JVP leader Comrade Rohana Wijeweera was taken into custody on 12th May 1970 from a safe house in “Julegamuwa” in Hambanthota district during the UNP regime. This was a poignant and a landmark moment in the history of JVP. He was taken to Colombo and from there he was again taken to a Magistrate in Nuwara eliya to be remanded. He was later released on 9th July 1970. Mass demonstration staged by the people pressurised the government to get his release and finally Comrade Rohana Wijeweera was released. By this time ‘Samagi Peramuna” emerged victorious in the general elections and clinched power in 1970 as the ruling party. Sri Lanka Freedom Party, Lanka Samasamaja Party and Communist Party were the main political parties who jointly contested as ‘Samagi Peramuna”at the elections. Although JVP worked for their victory at village level, trusting them to be a better option than the UNP, the new ruling party continued unabated the same repression against JVP leaving them high and dry, like the previous UNP regime.
JVP enters the main stream politics of Sri Lanka
After his release in 1970, Comrade Rohana Wijeweera started an island wide JVP political campaign. Accordingly on 14th July 1970 he delivered a speech at the Vidyodaya University on the theme “CIA personnel”. On 10th August he delivered his maiden speech at Hyde Park Colombo and he continued to attend islandwide meetings organised by JVP and delivered speeches. In addition, following party newspapers had been published and printed copies had been distributed at meetings: “Rathu Balaya”, “Janatha Vimukthi” and “Deshapremi”.

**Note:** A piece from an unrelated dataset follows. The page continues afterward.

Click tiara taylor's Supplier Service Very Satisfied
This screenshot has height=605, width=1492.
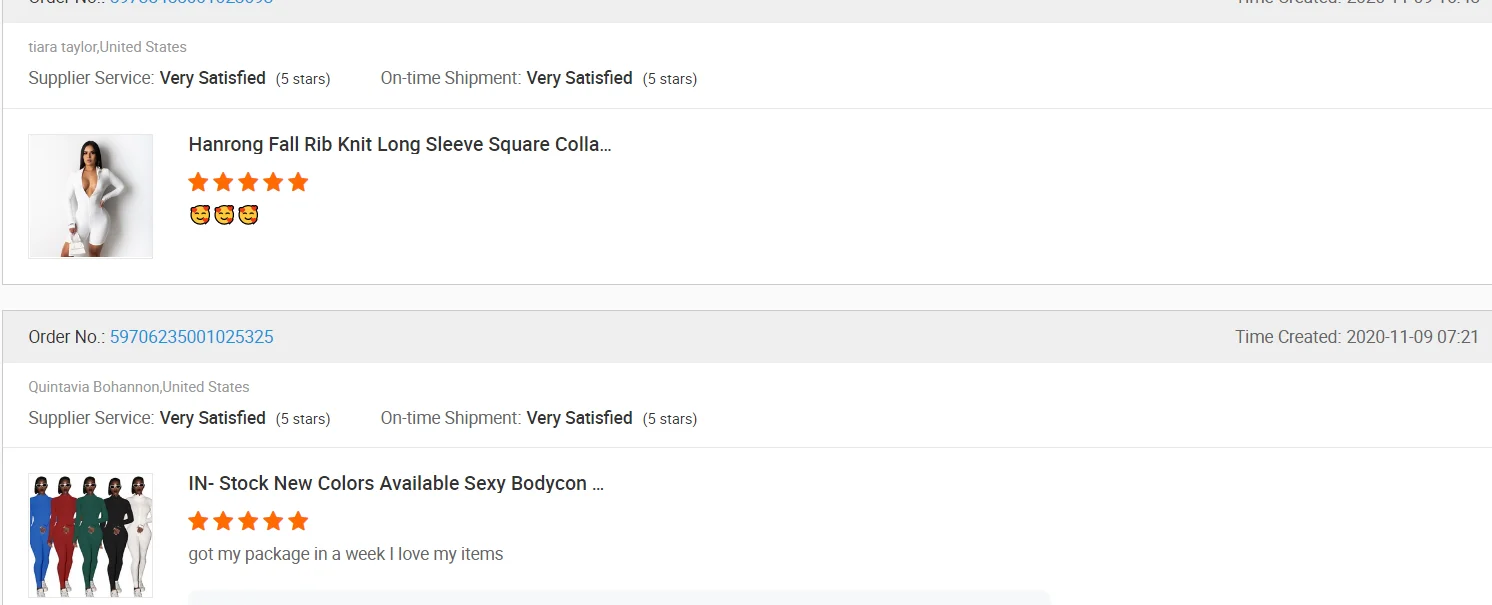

Having done all the good, progressive and hard work, JVP expected to see a change in stance of the rulers, but to their horror, they realised that repression against JVP had been stepped up. It was clear at that timethat people from all walks of life including youth, farmers and workers were rallying round JVP, and capitalist rulers saw this development as a threat to their survival and hence made every effort to destroy and crush JVP. This was clearly made evident on 12th August 1970, when the Permanent Secretary of State Minister for Defence Mr. Arthur Rajkumar Rathnavale sent a circular indicating that “Che Guevera organisation that is raising its head is the number one enemy of the state. This organisation has to be totally eradicated and that we are already in the process of enacting laws in this regard”. This news item had been published in the English newspapers “Sun” on 13th August. This news was a blow to JVP as the party was in the mainstream politics conducting their political activities without any involvement in any wrong doings. JVP realised that this statement to take action by the Security Forces to annihilate the JVP members was unwarranted and unfathomable. Nevertheless, this turn of events shocked and raised the eyebrows of JVP cadres. There were many incidents of this magnitude taking place in other countries of the world. For e.g.: one cannot forget the fact that in 1965, the Indonesian government came to power by means of military coup and totally annihilated the communist party and its members.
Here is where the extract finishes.